* What the exercise asks *
Write out each line from the data below that includes the word "Screenshot".
(Dataset entries Opens)
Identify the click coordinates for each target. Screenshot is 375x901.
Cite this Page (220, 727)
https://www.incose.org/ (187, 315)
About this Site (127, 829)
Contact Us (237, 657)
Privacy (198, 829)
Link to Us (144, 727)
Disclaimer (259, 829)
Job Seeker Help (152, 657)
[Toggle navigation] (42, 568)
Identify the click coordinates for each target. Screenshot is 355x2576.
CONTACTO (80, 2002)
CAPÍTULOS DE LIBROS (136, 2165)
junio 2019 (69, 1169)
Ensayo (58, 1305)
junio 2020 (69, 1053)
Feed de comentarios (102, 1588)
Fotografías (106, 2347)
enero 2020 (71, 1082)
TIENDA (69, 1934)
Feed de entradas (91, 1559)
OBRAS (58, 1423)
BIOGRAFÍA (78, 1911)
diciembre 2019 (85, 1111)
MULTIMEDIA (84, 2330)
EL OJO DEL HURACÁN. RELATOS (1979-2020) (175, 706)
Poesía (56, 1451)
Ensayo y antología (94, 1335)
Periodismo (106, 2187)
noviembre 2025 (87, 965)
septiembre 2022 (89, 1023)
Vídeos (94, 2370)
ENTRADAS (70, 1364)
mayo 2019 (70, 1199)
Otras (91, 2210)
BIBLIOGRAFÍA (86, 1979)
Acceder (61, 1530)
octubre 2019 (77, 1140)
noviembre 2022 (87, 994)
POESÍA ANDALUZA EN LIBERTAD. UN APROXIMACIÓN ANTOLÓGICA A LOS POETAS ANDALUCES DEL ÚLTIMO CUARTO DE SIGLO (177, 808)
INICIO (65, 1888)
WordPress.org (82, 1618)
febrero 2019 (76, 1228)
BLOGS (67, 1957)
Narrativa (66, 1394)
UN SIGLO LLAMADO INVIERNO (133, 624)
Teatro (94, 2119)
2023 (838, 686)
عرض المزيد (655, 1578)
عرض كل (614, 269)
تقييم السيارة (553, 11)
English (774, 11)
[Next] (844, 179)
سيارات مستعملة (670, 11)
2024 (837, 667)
(Dataset entries Closes)
* Result of the task *
Identify the click coordinates for each target. Screenshot is 375x901.
Identify the click coordinates for each target. Screenshot is 355x2576.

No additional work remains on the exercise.